No intuito de analisar a aplicação prática do direito sob a ótica da sociologia de Max Weber, considerando, assim, seus conceitos de racionalidade material e formal, em torno dos quais sua teoria sociológica gravita, procedo a uma breve descrição de um caso julgado. A esta segue-se a transposição das noções weberianas ao caso em questão, com a qual completo e finalizo a análise, concluindo-a posteriormente.
A tutela dos direitos ao procedimento cirúrgico de transgenitalização, bem como à mudança do prenome e do gênero sexual nos documentos de identidade - todos derivados de garantias fundamentais constitucionalmente asseguradas (liberdade, privacidade e identidade) e das próprias circunstâncias que sustentam um regime democrático e pluralista - foi concedida a uma mulher na cidade de Jales, São Paulo. A autora buscou a referida tutela alegando sentir-se infeliz, constrangida e mentalmente prejudicada pelo fato de ter, em certas ocasiões, que admitir a identidade masculina perante à sociedade, gênero esse que, segundo a agente, representava imperfeitamente suas opções e sua consciência. O termo do acórdão se dá com a declaração de deferência da tutela dos direitos em questão por parte do juiz, o qual julgou tal providência como sendo a mais justa e adequada ao caso em questão.

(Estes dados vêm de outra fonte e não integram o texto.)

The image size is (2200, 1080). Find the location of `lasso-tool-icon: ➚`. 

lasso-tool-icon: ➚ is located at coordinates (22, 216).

À luz dos relevantes conceitos weberianos de racionalidade material e formal, os quais podem ser aplicados com muita precisão no campo do direito, é possível constatar claramente, no caso citado, a forma segundo a qual a matriz positivo-abstrata do direito racionalmente formal amplia seu campo de aplicação em meio à sociedade. Isto se dá como consequência da agregação de concepções plurais e diversificadas que emergem no contexto jurídico a partir do emprego racionalmente prático do direito. De fato, noções como liberdade, igualdade, privacidade e identidade são concepções racionais tipicamente formais, principiológicas e positivadas. A aplicação de tais ideais em qualquer circunstância que seja, no entanto, somente se pretende formal, não verdadeiramente o sendo, por resvalar em preceitos éticos e culturais - caracterizando, assim, o direito racionalmente material. No caso de Jales, os conceitos de liberdade, identidade e privacidade partiram de sua precípua e substancial fonte formal para serem instrumentalizados segundo um ethos democrático e plural, que busca lograr a coexistência harmoniosa de múltiplas opções e convicções individuais.
Compreende-se, pois, a partir da elaboração de uma verificação como a estabelecida acima, na qual a teoria weberiana tão perfeitamente se encaixa em uma circunstância de última atualidade, toda a grandiosidade do pensamento de Max Weber, o qual nem um século, dois conflitos mundiais e uma revolução tecnológica foram suficientes para contestá-lo.